L’impostazione è forte soprattutto nella scelta di un allestimento che lascia meno spazio del solito alla creatività dei brand, ma incasella gli stand in corridoi seriali realizzati con struttura in profilati metallici e pannelli in legno: bande che accolgono la successione di marchi, consentendo in alcuni punti, segnati con teli neri, i passaggi da un settore all’altro. L’obiettivo dichiarato dai curatori di una maggior democraticità si traduce però in una condizione particolare e sorprendente: quasi fossero strette vetrine di una strada commerciale e non un evento fieristico che libera l’energia delle creazioni individuali. In linea con l’approccio che si percepisce negli stand appunto: pur con qualche eccezione (leggi Artemide o Porro, per fare due nomi) la sensazione prevalente è che gli stessi espositori siano presenti più per dovere di firma e in attesa dei prossimi mesi. “Portate qualche novità?”, “No, abbiamo deciso di mostrare i nostri prodotti di punta”: lo scambio di informazioni più diffuso.

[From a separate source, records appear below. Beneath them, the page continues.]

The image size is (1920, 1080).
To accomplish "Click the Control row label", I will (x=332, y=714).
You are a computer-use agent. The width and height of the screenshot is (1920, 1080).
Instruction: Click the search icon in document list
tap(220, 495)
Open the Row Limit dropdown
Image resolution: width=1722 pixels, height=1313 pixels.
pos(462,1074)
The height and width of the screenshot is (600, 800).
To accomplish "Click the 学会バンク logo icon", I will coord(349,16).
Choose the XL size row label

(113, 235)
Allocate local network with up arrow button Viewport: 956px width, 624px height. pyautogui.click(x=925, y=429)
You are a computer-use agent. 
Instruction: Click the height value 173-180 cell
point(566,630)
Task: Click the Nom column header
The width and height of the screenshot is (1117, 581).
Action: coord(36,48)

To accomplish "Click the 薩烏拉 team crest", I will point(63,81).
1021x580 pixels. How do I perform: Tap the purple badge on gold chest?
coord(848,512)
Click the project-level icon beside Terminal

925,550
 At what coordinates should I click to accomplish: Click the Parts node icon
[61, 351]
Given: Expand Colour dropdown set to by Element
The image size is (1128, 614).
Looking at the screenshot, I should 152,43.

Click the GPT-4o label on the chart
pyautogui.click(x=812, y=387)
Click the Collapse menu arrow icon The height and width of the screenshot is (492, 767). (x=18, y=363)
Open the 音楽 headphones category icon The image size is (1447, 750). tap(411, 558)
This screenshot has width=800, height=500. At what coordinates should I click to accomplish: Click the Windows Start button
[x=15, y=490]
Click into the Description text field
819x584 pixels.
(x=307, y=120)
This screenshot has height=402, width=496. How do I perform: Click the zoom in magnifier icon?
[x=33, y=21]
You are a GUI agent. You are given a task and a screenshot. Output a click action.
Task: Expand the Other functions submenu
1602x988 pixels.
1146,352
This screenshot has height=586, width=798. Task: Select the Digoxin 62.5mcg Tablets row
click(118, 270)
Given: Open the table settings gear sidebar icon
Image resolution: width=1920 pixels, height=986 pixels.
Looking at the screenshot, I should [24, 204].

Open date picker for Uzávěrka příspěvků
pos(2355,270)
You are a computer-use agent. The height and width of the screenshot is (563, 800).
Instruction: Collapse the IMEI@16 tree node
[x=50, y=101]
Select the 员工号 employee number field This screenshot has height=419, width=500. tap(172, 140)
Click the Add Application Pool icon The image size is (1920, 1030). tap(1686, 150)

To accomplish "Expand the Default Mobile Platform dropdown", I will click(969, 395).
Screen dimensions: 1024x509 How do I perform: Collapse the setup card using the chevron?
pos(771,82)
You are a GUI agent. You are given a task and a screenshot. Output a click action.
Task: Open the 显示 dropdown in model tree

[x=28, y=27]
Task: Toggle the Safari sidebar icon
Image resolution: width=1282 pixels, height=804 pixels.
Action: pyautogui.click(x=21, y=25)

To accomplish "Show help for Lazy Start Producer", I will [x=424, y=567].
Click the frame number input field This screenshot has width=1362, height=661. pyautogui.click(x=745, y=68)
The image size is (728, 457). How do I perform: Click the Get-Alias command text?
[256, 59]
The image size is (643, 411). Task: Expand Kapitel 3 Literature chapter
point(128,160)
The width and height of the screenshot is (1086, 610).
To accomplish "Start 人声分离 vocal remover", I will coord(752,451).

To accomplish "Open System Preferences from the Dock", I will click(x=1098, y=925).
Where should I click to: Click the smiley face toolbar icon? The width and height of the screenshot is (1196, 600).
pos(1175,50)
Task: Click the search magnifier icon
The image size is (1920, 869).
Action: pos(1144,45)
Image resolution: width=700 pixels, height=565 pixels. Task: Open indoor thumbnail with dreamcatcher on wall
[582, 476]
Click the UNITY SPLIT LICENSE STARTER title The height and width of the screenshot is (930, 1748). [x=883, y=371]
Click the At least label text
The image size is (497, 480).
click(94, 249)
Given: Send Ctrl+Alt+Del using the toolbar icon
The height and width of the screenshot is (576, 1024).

Ma se, paradossalmente, gli spazi espositivi sono molto densi, perché compatti e “incasellati”, nelle altre aree dei Padiglioni si sente eccome dispersione e distanziamento. Tolte le code per i controlli di sicurezza e del Green Pass all’ingresso, i visitatori si disperdono in uno spazio troppo ampio, con tavolini e sedute lontanissime una dall’altra. E con le piante del progetto Forestami (destinate poi ad essere trapiantate in veri boschi e prati milanesi) anche loro presenze un po’ fuori tempo e fuori luogo.
Take your Seat
Dove invece si recupera presenza è la mostra “Take your Seat” (“prendi posizione”), organizzata insieme ad ADI Design Museum e curata da Nina Bassoli. Divisa in 4 aree circolari, una per padiglione, l’allestimento (Alessandro Colombo, Perla Gianni Falvo) è un inno alla storia la sedia (“Non c’è oggetto più iconico per il design”) dal 1954 ad oggi. Le isole sono affascinanti generatori di colori e luci, da leggere sia nella composizione complessiva che nei singoli oggetti, con una bella raccolta di citazioni letterarie a ricostruire storie e direzioni. Il titolo “Solitudine e convivialità della sedia” è sintesi involontaria di un Salone, pardon un SuperSalone, teso tra voglia di ritrovare il senso dell’incontro e una mancanza di densità che oggi vuol dire prevalentemente aver gettato un seme.
“Ora”, conclude la nuova presidente del Salone di Milano Maria Porro, “guardiamo al futuro, con rinnovata consapevolezza del valore e della storia di questo patrimonio collettivo e con la voglia di accogliere le nuove sfide lavorando da subito alla sessantesima edizione”.